Full valuation guide for Mobile Veterinary ServicesMobile Veterinary Services acquisitions are SBA 7(a) eligible, meaning buyers can finance up to 90% of the purchase price. This expands the qualified buyer pool significantly and allows first-time acquirers to close with 10% down. Typical SBA terms run 10 years at prime + 2.75%. Sellers are often asked to carry a 5–10% note alongside SBA financing to satisfy the lender's equity requirement.
Typical acquirer profile for this segment
A licensed veterinarian transitioning from associate to owner, a strategic acquirer building a regional mobile veterinary platform, or a private equity-backed veterinary management organization seeking bolt-on acquisitions with established client bases
What to investigate before buying a Mobile Veterinary Services business
Seller Intelligence
Who sells Mobile Veterinary Services businesses?
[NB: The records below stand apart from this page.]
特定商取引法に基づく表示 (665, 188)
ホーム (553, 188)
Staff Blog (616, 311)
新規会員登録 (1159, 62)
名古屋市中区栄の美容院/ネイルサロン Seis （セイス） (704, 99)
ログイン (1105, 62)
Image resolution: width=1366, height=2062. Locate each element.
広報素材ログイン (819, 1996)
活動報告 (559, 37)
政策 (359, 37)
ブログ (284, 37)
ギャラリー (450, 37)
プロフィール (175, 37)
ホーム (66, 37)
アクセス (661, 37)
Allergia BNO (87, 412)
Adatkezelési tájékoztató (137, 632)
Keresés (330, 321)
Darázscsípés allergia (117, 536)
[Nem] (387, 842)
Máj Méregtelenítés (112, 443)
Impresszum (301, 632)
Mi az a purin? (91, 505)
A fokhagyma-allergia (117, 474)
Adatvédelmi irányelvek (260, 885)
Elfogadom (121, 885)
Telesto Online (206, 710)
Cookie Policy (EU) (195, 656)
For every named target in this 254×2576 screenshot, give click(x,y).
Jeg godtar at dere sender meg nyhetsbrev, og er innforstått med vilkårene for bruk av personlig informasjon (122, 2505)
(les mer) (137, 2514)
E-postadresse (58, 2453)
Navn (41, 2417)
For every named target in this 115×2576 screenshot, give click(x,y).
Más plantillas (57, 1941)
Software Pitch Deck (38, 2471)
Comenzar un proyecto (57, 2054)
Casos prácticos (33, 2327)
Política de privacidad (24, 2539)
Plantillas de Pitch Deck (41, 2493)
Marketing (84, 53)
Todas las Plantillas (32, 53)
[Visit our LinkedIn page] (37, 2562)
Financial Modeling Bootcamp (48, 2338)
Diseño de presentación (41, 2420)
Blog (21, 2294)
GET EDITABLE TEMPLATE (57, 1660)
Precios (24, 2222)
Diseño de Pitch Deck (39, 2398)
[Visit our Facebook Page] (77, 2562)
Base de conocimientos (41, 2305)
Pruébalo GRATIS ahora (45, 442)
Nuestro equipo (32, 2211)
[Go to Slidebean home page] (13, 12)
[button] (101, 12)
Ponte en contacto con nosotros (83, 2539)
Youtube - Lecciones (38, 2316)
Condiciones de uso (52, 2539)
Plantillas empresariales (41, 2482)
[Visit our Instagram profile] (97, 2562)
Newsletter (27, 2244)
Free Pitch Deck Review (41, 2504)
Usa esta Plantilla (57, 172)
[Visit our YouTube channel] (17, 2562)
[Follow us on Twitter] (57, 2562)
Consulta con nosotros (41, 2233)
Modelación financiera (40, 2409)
Owner-operator veterinarians aged 55–70 approaching retirement, solo practitioners burned out from the physical demands of mobile work, and small multi-vet mobile practices seeking liquidity or a larger platform partner
Typical exit timeline: 12–24 months
Mobile Veterinary Services businesses in the $500K–$3M revenue range typically sell for 3–5.5× EBITDA. Minimum $300K–$500K SDE, established client base of 500+ active patients, at least one associate veterinarian reducing key-person risk, clean DEA and state veterinary board compliance history, and documented recurring revenue from wellness plans or subscription services
Mobile Veterinary Services businesses typically trade at 3–5.5× EBITDA in the lower middle market. The market is highly fragmented with growing demand, which supports premium multiples.
Mobile Veterinary Services businesses are SBA 7(a) eligible, making them accessible to first-time buyers. SBA 7(a) loan with 10–15% buyer equity injection, seller note for 5–10% to bridge any appraisal gaps
Key due diligence areas include: Client retention rates, appointment frequency, and active patient count by zip code or service zone; Fleet condition, vehicle titles, maintenance logs, and estimated capital replacement schedule; DEA registration, controlled substance logs, state mobile veterinary practice licenses, and malpractice insurance history; Associate veterinarian and technician agreements, non-competes, and likelihood of staff retention post-close; Revenue mix between routine wellness, emergency calls, end-of-life services, and any ancillary product sales.